### 課題 1
提示文の一文「大学生の筧井雅也(かけいまさや)は、理想からかけ離れた日々を送っていた。」を英語に訳すこと。
### 課題 2
提示文の内容を二文で要約すること。
### 課題 3
提示文のうち「作品名:死刑にいたる病」から「村に面会しに行くことにした。」までの部分を、一字も変えずに書き写すこと。

### 提示文
______________________________

エンタメ消化器官

様々なエンタメ作品に対する個人的な感想

映画『死刑にいたる病』を観ました。

映画冒頭のイメージ


作品名:死刑にいたる病
鑑賞した日:2022/5/30

前半は極力ネタバレ無し、後半はネタバレ有りで書いていきます。
※前情報ゼロで作品を楽しみたい方は、ここから先は読まないようにして下さい。

 

あらすじ

大学生の筧井雅也(かけいまさや)は、理想からかけ離れた日々を送っていた。
ある日、彼の元に一通の手紙が届く。差出人は榛村大和(はいむらやまと)。雅也が中学生時代によく通っていたパン屋の店主。そして、24人をも手にかけた連続殺人鬼。なぜ自分に手紙を? 気になった雅也は獄中にいる榛村に面会しに行くことにした。

______________________________

### 提供データ
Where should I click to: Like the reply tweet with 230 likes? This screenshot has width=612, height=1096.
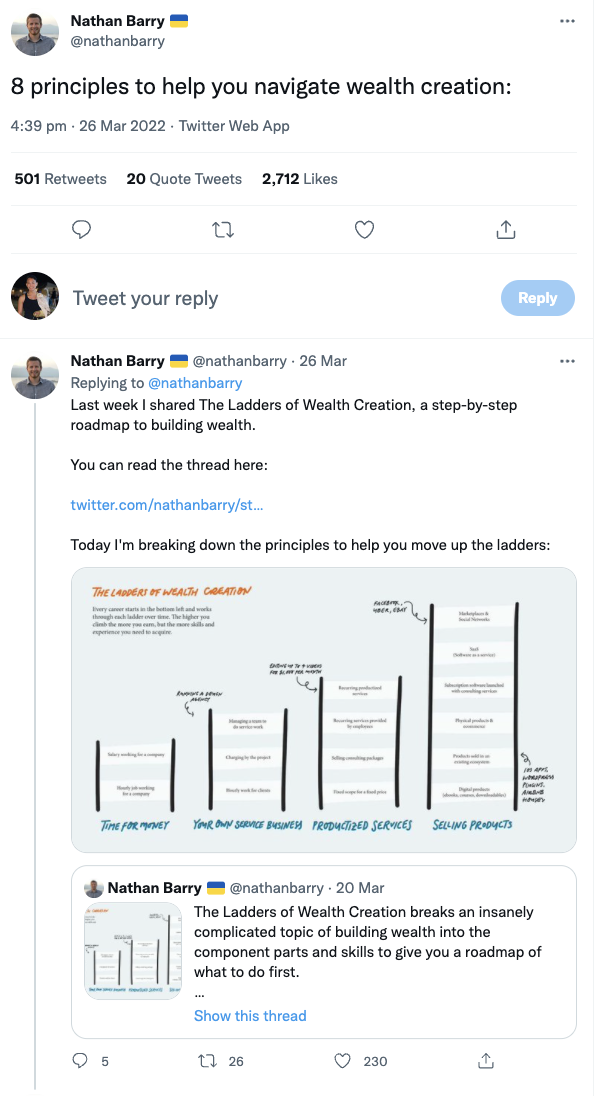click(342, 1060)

______________________________

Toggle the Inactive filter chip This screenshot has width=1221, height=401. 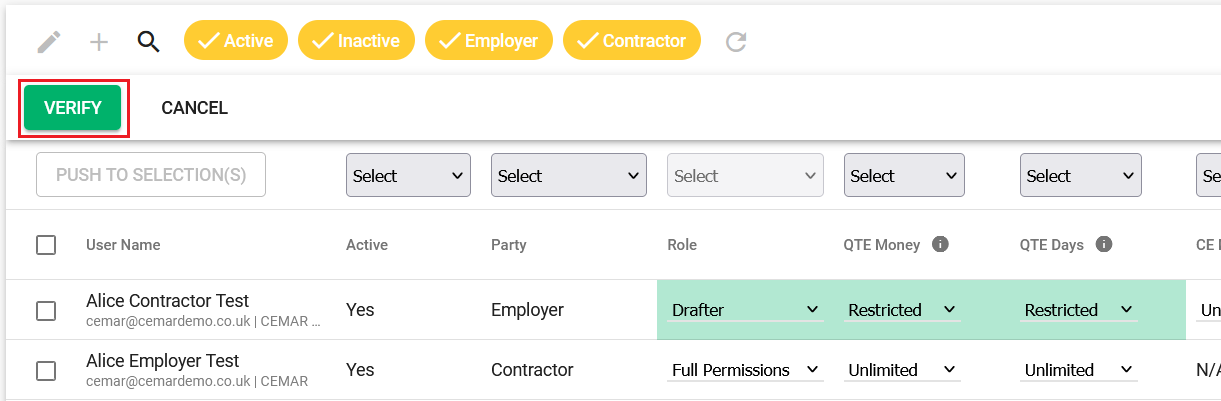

______________________________

### 解答 1
Kakei Masaya, a university student, was living days far removed from his ideals.

### 解答 2
筆者は2022年5月30日に映画『死刑にいたる病』を鑑賞し、前半は極力ネタバレ無し、後半はネタバレ有りで感想を書くと述べている。あらすじでは、理想からかけ離れた日々を送る大学生の筧井雅也のもとに、中学生時代によく通っていたパン屋の店主で24人を手にかけた連続殺人鬼の榛村大和から手紙が届き、雅也は獄中の榛村に面会しに行くことにする。

### 解答 3
作品名:死刑にいたる病
鑑賞した日:2022/5/30

前半は極力ネタバレ無し、後半はネタバレ有りで書いていきます。
※前情報ゼロで作品を楽しみたい方は、ここから先は読まないようにして下さい。

 

あらすじ

大学生の筧井雅也(かけいまさや)は、理想からかけ離れた日々を送っていた。
ある日、彼の元に一通の手紙が届く。差出人は榛村大和(はいむらやまと)。雅也が中学生時代によく通っていたパン屋の店主。そして、24人をも手にかけた連続殺人鬼。なぜ自分に手紙を? 気になった雅也は獄中にいる榛村に面会しに行くことにした。